"He said that wasn't his place to do it," Baker said. "He's an awfully nice guy with very good stuff on the mound and very respectful. There are a lot of guys who would have been politicking for that. He said he wanted it, but only after we asked him."
For a while, that was a knock on Treinen, that he was "the nice guy with very good stuff." Perhaps he is about to start changing that narrative into a positive after he blew away the Marlins on Monday afternoon to convert his first save opportunity of the year in the Nats' 4-2 season-opening victory. Because Treinen does have very good stuff, predominantly his turbo sinker that has drawn comparisons to Orioles closer Zach Britton.
The parallels are easy: they are both converted starters and now closers right down I-95 from each other, and they both primarily use a sinker, which they throw at similar speeds. The only reliever who posted a higher ground-ball rate than Treinen's 65.9 percent in 2016 was Britton, who had a stellar 80 percent.
Highest two-seam/sinker velocity, 2016
Minimum 500 thrown (101 pitchers) as tracked by Statcast™
1. Noah Syndergaard: 98.1 mph
2. Britton: 97.1 mph
3. Nate Jones: 97.1 mph
4. Yordano Ventura: 96.8 mph
5. Jeurys Familia: 96.4 mph
6. Treinen: 96.1 mph
7. Sam Dyson: 95.9 mph
8. Jeremy Jeffress: 95.8 mph
9. Jake Diekman: 95.6 mph
10. Aaron Sanchez: 95.3 mph
Britton did not start out as a closer, but he eventually developed into one of the best in baseball. The Nationals are hoping Treinen follows a similar trajectory. They are hoping Treinen will benefit from working with new catcher Matt Wieters, who caught Britton for years in Baltimore.
"The sinker he has, you can make those comparisons," Wieters said. "Granted, it's going to have to be a larger body of work, but the fact of him having that pitch that a hitter is going to have to cheat on to get to, it's tough to hit. So him having confidence to throw that for a strike at any time is going to be big for him."
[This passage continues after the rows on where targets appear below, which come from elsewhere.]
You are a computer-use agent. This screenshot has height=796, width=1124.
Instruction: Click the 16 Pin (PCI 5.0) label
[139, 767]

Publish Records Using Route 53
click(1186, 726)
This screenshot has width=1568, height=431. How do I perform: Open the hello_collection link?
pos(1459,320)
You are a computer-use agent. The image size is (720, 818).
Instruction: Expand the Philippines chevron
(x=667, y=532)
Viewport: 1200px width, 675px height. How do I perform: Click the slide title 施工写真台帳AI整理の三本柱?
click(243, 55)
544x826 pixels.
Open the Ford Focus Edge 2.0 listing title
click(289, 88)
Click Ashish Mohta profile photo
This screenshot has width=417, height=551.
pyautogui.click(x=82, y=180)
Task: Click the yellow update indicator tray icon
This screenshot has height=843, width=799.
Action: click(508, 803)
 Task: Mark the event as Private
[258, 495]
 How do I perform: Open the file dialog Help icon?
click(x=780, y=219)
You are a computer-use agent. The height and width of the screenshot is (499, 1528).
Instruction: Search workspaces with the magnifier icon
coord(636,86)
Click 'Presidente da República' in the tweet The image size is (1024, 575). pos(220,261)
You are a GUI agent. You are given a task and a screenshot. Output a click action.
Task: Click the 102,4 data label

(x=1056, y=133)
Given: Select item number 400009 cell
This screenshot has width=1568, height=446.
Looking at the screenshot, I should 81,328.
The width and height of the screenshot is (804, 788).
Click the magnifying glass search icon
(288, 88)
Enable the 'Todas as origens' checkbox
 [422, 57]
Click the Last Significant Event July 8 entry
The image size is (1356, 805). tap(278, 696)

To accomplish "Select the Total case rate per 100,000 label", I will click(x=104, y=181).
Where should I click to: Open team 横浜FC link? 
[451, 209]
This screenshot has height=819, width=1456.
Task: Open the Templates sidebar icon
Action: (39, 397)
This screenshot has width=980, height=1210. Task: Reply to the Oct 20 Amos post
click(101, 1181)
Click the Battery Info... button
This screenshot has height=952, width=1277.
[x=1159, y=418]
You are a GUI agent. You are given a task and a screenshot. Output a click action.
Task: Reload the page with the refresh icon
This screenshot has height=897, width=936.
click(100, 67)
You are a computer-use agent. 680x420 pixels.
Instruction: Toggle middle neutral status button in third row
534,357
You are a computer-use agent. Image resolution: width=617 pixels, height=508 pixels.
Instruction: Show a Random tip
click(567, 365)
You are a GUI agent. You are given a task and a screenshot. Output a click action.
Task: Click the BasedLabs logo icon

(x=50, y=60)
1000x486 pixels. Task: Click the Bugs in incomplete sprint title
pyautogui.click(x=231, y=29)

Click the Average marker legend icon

Now Treinen still has a way to go to get to Britton's status. In at-bats ending with Treinen's sinker last season, opponents hit .277 with a .380 slugging percentage, compared to .160 with a .196 slugging percentage off Britton. Treinen generated swings and misses on 16.6 percent of swings against his sinker, while Britton got whiffs on 36.5 percent. The difference is that Britton still throws his sinker much lower in the zone than Treinen usually does. So while Treinen's sinker is great, comparing it to Britton's is still a high bar.
"He's definitely a guy that, as a sinkerballer, you watch," Treinen said of Britton during Spring Training. "Now, he's obviously lefty and I'm righty, but to see how he attacks hitters, it's fun. He does it with 80-plus percent fastballs. He's obviously very elite in what he does. His numbers last year put him probably the best in the game."
While Britton uses mostly fastballs, the biggest difference with Treinen is he also has a tremendous slider that last season held opponents to a .122 average and a .232 slugging percentage in at-bats that ended with it.
Treinen still throws his sinker twice as often, but he got 54 percent of his swings and misses and 74 percent of his swinging third strikes with the slider. It's how he got through his first save chance on Monday. Treinen threw 13 sinkers at a average of 97.2 mph, according to Statcast™, and primarily threw it for strikes. But when he needed to get opponents to chase the ball out of the zone, he used his slider.
It included a key at-bat against Justin Bour with one out in the inning. Treinen, whose struggles with lefties got him sent to the Minors in 2015, fell behind, 3-0, before he battled back to 3-2. He shook Wieters off from the original call of a sinker to throw a slider that Bour swung through for strike three, garnering a fist pump from Treinen.
"That was the only pitch he wanted to throw," Wieters said. "He wanted that 3-2 slider. ... With his stuff, he kind of has 1 and 1A."